The three electric characters weave a narrative of raw consciousness, a moving example of transforming the ripple of suffering through the incredible strength of vulnerability.
November 10, 1938, Kristallnacht, night of shattered glass, broken bodies and broken faith. We are propelled into a chaotic world. Our Salzburg home has been torn apart.
I stare at drawers emptied on the floor, papers thrown about, clothes everywhere and my 12-year-old mind cannot comprehend.
“Papa, where are Oma Gutherz and Onkel David? Did they go to the doctor? When will they be back? Who made this mess?”
We have just returned from visiting Stefan and Anna Richert, and Papa wants to go back to the Richerts and make inquiries. Mother nearly yells, “Josef, they should be taken away? An old woman taking care of her son sick in bed? This I cannot believe.”
“Esther, believe it. Haven’t we been trying to convince you, Stefan and I? The Nazis have no mercy. We are lost.”
The pain in my father’s voice shocks me. I think, how can Papa say lost? Grandmother Gutherz and Uncle David must be somewhere.
“What are we going to do? Josef, we have to do something!” Mother stands in the midst of our ransacked apartment. Forgetting danger, she begins to cry loudly.
“Quiet. Please, be quiet,” Papa whispers. Mother chokes back sound. “What do you think we can do, Esther? Don’t you understand what’s been happening since the Nazis took control?”
Before returning to the Richerts’, Papa warns, “Keep it dark, stay still, don’t open the door.” He points to an overturned lamp and pictures from the walls smashed on the floor in a pile of splintered glass. “The place has been well gone over. It’s unlikely anyone will be back here tonight.”
Mother and I huddle on the divan, afraid to talk. I hug my knees tightly. Forehead presses bone. Mother makes suppressed noises, and her thick body heaves. How can I help? What can I say?
When Papa returns, he whispers, “Stefan went to the Gestapo. He said he wanted to report breaking and entering and destruction of property. The Gestapo told him they already knew and not to bother about it. To cover himself, he pretended to be pleased saying. ‘Good, good, they got what they deserved.’ Then, he heard someone give an order to send a telegram to Vienna about ‘Salzburger Jews taken in protective custody.’ Stefan thinks Vienna is their immediate destination, but someone else told him that those arrested would eventually be sent to a camp in Germany near Munich. He and I agree. We need to leave as soon as possible. He will take care of the business and send us money.”

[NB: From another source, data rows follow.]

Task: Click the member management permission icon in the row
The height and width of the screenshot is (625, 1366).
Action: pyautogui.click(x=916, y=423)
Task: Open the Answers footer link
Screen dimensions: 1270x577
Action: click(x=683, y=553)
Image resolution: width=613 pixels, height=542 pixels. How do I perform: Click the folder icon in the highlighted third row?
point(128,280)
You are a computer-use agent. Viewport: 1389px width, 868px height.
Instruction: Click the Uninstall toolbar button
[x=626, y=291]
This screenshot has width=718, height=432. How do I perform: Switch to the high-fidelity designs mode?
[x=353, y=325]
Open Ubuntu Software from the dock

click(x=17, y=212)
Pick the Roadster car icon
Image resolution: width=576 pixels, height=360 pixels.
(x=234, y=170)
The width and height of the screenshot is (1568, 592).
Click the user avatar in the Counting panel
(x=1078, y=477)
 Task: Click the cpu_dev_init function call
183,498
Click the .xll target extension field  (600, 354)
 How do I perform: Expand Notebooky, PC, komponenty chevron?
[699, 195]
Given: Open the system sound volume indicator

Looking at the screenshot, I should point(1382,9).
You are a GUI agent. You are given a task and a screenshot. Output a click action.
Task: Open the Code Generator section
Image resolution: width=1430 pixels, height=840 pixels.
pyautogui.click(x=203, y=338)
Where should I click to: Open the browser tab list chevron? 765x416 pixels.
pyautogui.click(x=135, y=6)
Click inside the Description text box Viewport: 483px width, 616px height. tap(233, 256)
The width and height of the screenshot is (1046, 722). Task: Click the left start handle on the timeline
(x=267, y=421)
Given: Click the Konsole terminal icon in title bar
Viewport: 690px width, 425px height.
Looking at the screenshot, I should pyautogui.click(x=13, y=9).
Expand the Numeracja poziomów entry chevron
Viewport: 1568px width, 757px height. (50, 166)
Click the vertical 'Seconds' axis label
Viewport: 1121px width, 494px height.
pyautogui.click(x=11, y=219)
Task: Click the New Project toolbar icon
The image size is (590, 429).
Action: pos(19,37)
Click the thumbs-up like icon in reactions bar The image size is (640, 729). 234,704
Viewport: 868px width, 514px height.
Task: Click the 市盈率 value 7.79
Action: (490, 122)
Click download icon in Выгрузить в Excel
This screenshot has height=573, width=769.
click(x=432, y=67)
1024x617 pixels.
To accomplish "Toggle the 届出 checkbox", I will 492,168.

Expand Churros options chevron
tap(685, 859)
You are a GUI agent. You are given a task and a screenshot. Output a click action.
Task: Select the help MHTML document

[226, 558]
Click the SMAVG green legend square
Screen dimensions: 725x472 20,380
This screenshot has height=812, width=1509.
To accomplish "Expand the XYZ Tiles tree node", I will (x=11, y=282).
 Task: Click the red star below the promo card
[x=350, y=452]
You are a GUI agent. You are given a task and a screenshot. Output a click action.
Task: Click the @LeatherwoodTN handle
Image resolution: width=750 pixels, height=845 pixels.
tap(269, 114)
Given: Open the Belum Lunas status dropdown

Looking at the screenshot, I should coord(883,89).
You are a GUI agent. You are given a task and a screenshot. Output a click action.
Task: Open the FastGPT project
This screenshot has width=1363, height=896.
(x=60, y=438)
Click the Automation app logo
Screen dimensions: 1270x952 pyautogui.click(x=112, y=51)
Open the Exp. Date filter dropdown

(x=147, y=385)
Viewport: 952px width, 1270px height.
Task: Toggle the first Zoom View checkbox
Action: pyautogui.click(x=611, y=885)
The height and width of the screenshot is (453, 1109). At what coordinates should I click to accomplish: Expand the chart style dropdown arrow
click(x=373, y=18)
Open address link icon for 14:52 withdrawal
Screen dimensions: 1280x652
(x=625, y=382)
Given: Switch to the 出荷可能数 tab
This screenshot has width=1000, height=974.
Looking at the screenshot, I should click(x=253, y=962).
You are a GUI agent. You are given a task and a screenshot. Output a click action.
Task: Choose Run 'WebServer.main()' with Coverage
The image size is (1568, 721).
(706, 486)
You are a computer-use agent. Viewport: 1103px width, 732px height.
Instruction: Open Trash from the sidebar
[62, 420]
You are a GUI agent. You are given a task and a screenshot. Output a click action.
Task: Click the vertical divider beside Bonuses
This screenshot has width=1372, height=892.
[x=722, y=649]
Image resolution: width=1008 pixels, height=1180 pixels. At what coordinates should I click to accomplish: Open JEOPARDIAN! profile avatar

We wear extra clothes, bring food and a few valuables that hadn’t been found. We walk inside dark pockets of night, hiding in the shadows of tall buildings. We peer in every direction as we hurry over cobblestones and past street lamps that glare down from building fronts. At the plaza, I linger by the bronze horses that rear up from the fountain’s base. I have always loved the one on the right with his back to the cathedral. His forelegs kick above the water, head pointing up, mouth open as though about to make a loud, defiant noise.
I reach into the pool, trail fingers in the water, touch a smooth leg. “Goodbye, be brave,” I whisper, echoing the words of my classmate, Rolf, who told me more than once, “Ruth, be brave.” Mother grabs my arm.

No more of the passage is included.